I disagree with your conclusion. Specifically, I disagree that
This is, literally, infinitely more parsimonious than the many worlds theory
You're reasoning isn't tight enough to have confidence answering questions like these. Specifically,
In order to actually say anything like the second that's consistent with observations, I expect your physical laws become much less simple (re: Bell's theorem implying non-locality, maybe, see Scott Aaronson's blog.)
A basic error you're making is equating simplicity of physical laws with small ontology. For instance, Google just told me there's ~10^80 atoms in the observable universe (+- a few orders of magnitude), but this is no blow against the atomic theory of matter. You can formalize this interplay via "minimum message length" for a finite, fully described system; check Wikipedia for details.
Even though MWI implies a large ontology, it's just a certain naive interpretation of our current local description of quantum mechanics. It's hard to see how there could be a global description that is simpler, though I'd be interested to see one. (Here local/global mean "dependent on things nearby" vs "dependent on things far away", which of course is assuming that ontology.)
With all kindness, the strength of your conclusion is far out of scope with the argument you've made. The linked paper looks like nonsense to me. I would recommend studying some basic textbook math and physics if you're truly interested in this subject, although be prepared for a long and humbling journey.
I recently stumbled upon the concept of "reflexive self-processing", which is Chris Langan's "Reality Theory".
I am not a physicist, so if I'm wrong or someone can better explain this, or if someone wants to break out the math here, that would be great.

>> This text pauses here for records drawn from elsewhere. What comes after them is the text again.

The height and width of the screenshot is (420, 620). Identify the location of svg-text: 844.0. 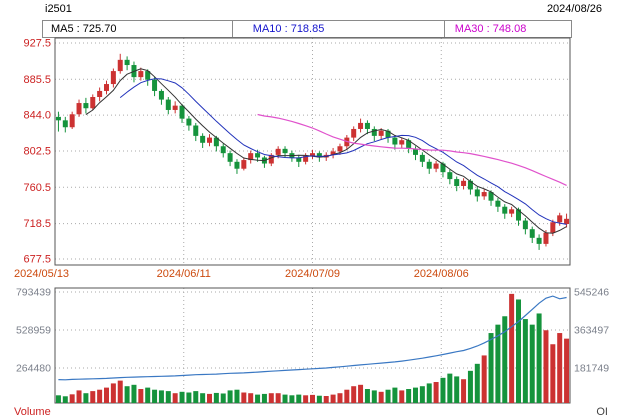
(37, 116).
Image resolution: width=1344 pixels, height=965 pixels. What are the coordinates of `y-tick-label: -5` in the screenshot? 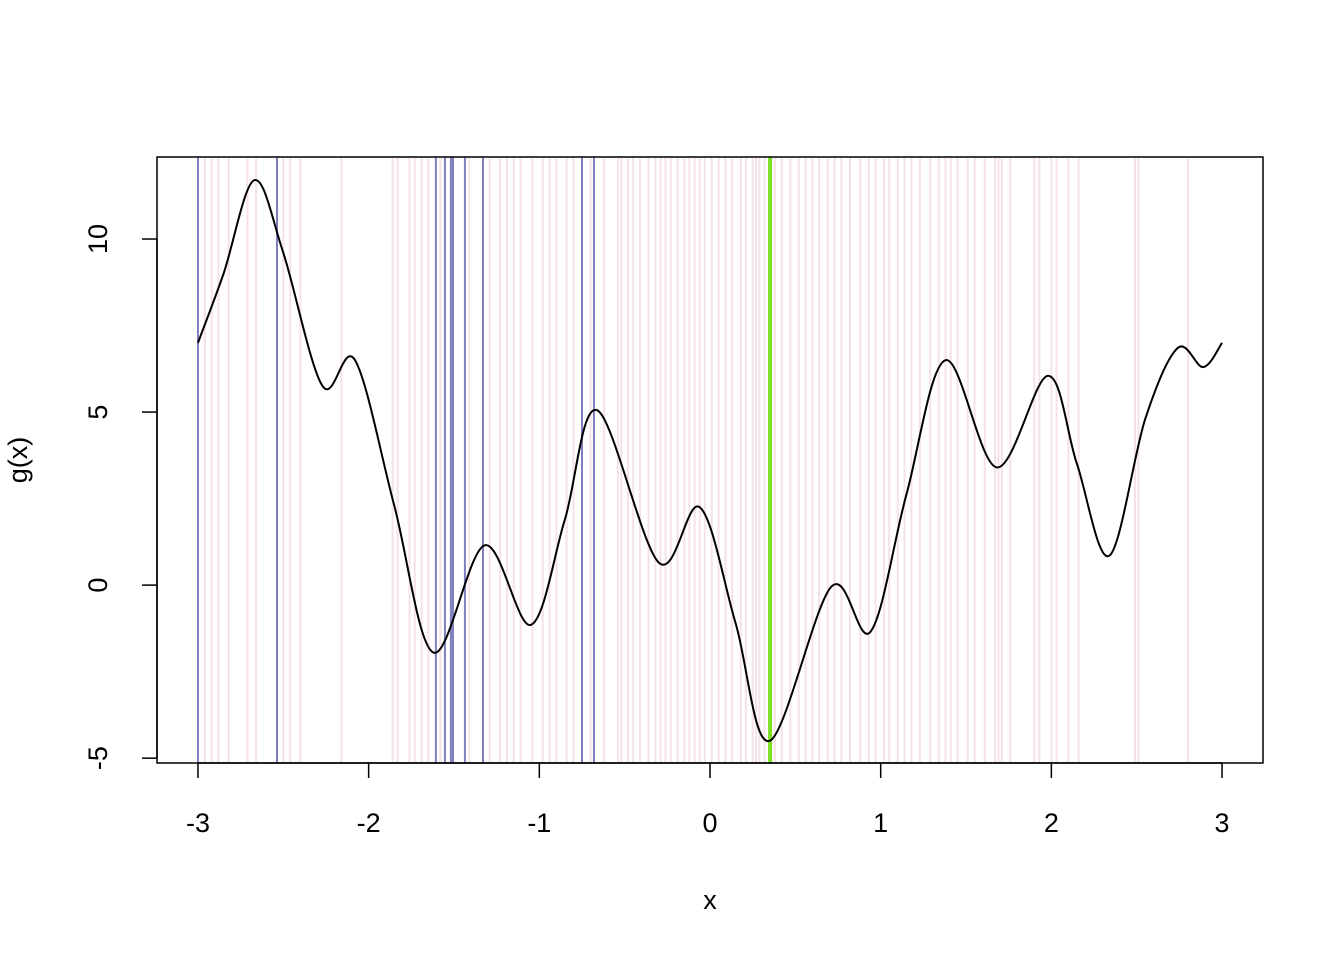 It's located at (98, 758).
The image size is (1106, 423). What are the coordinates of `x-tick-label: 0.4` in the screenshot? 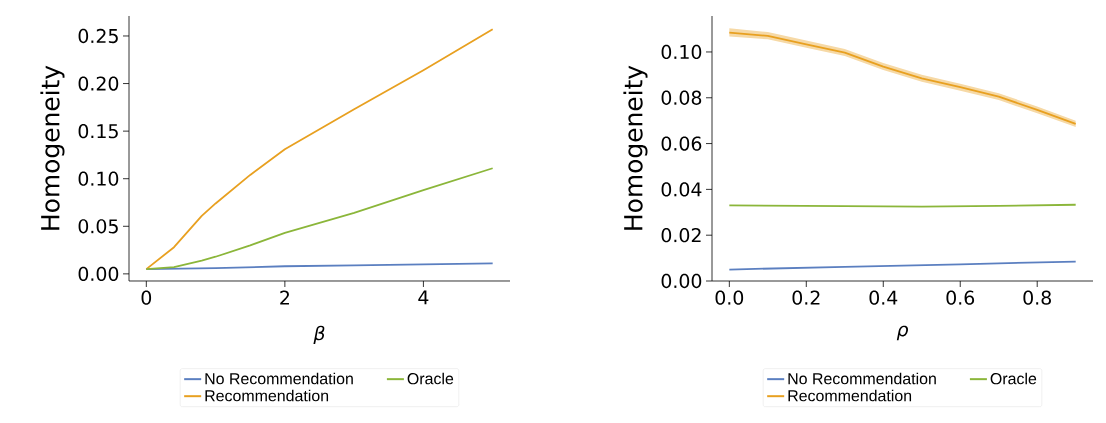 It's located at (884, 298).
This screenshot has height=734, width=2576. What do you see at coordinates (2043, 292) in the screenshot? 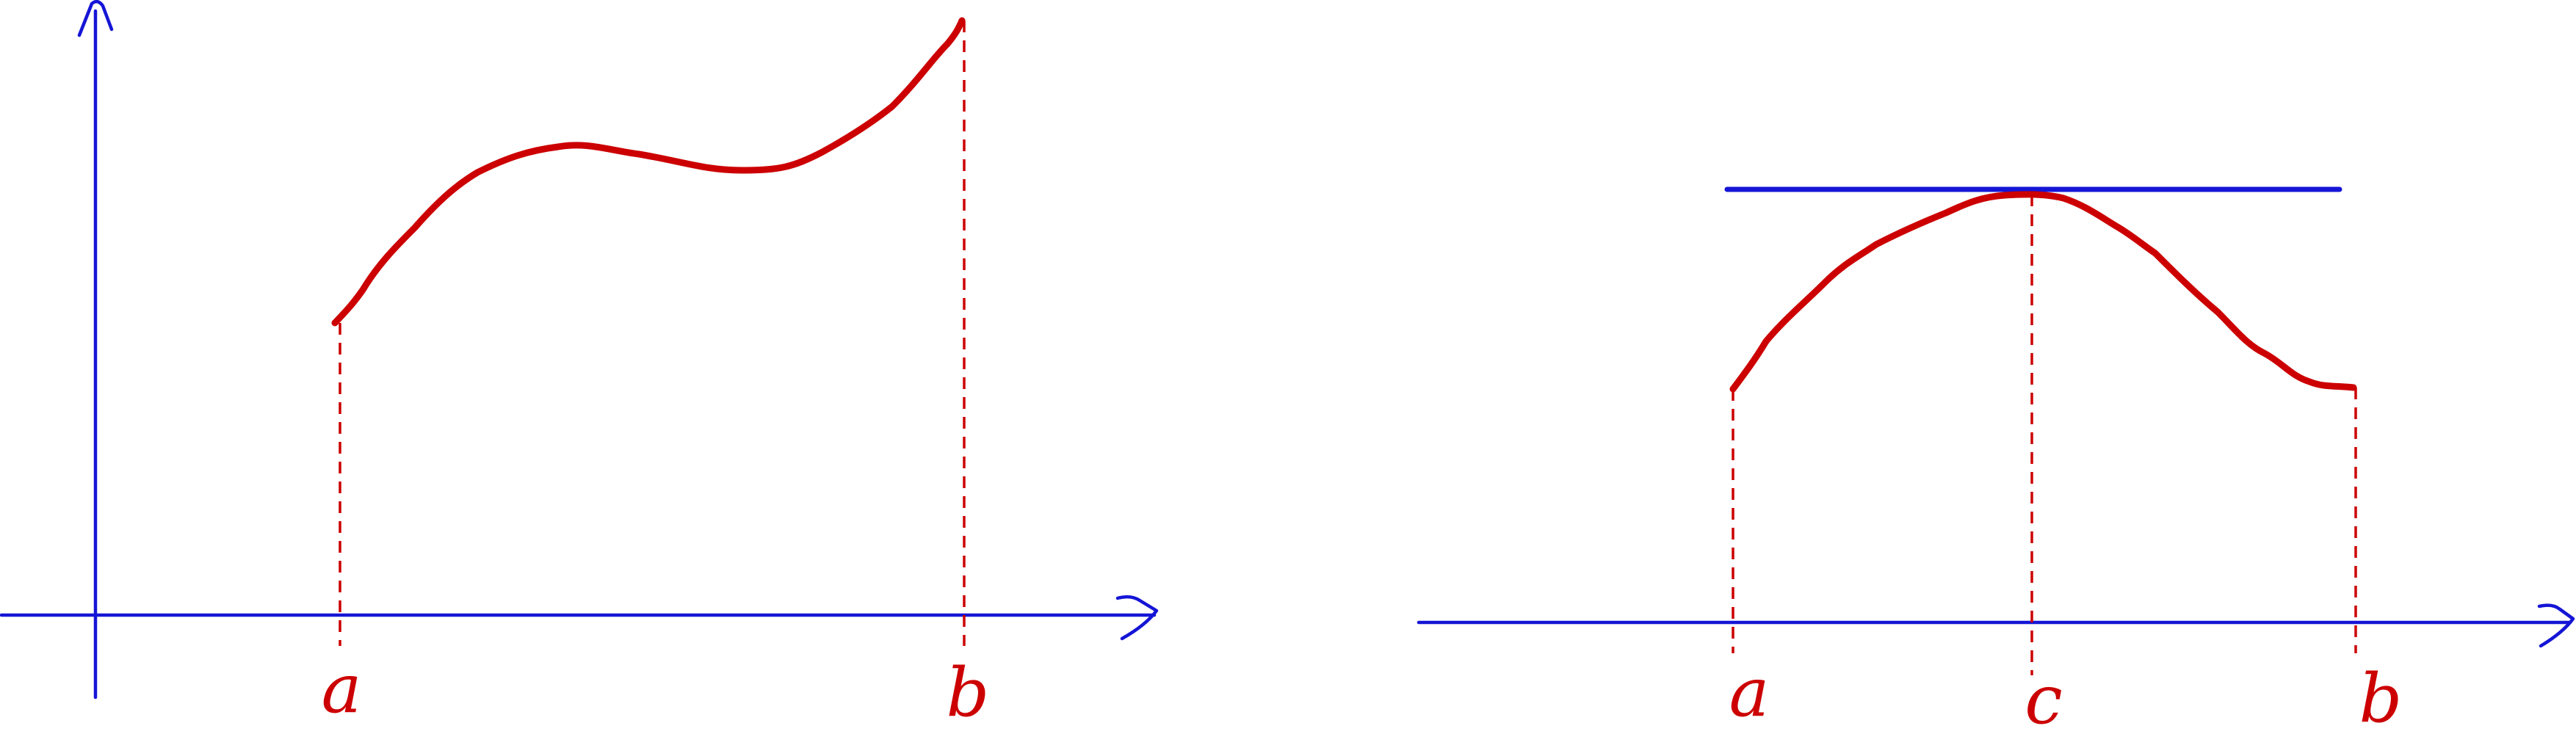
I see `right-function-curve` at bounding box center [2043, 292].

The idea of reflexive self-processing is that in the double slit experiment for example, which path the photon takes is calculated by taking into account the entire state of the universe when it solves the wave function.
1. isn't this already implied by the math of how we know the wave function works? are there any alternate theories that are even consistent with the evidence?

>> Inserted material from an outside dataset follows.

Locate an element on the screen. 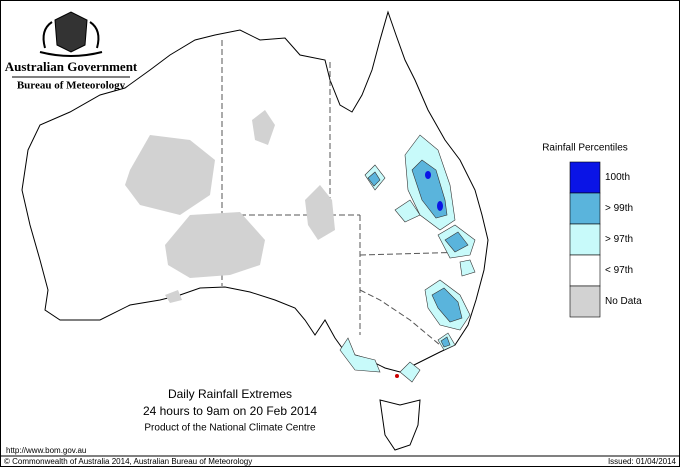  melbourne-marker is located at coordinates (397, 376).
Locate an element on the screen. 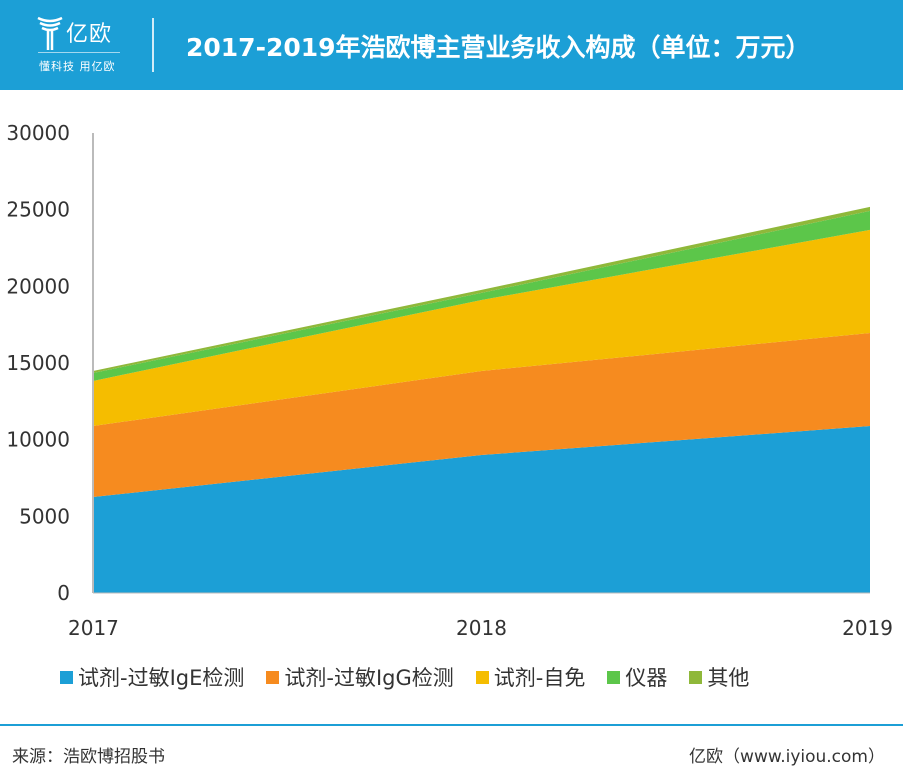 The image size is (903, 783). divider is located at coordinates (153, 45).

2. don't we already know that the entire state of the universe is used to calculate the behavior of particles? for example, doesn't every body produce a gravitational field which acts, with some magntitude of force, at any distance, such that in order to calculate the trajectory of a particle to the nth decimal place, you would need to know about every other body in the universe?
This is, literally, infinitely more parsimonious than the many worlds theory, which posits that an infinite number of entire universes of complexity are created at the juncture of every little physical event where multiple paths are possible. Supporting MWI because of it's simplicity was always a really horrible argument for this reason, and it seems like we do have a sensible, consistent theory in this reflexive self-processing idea, which is infinitely simpler, and therefore should be infinitely preferred by a rationalist to MWI.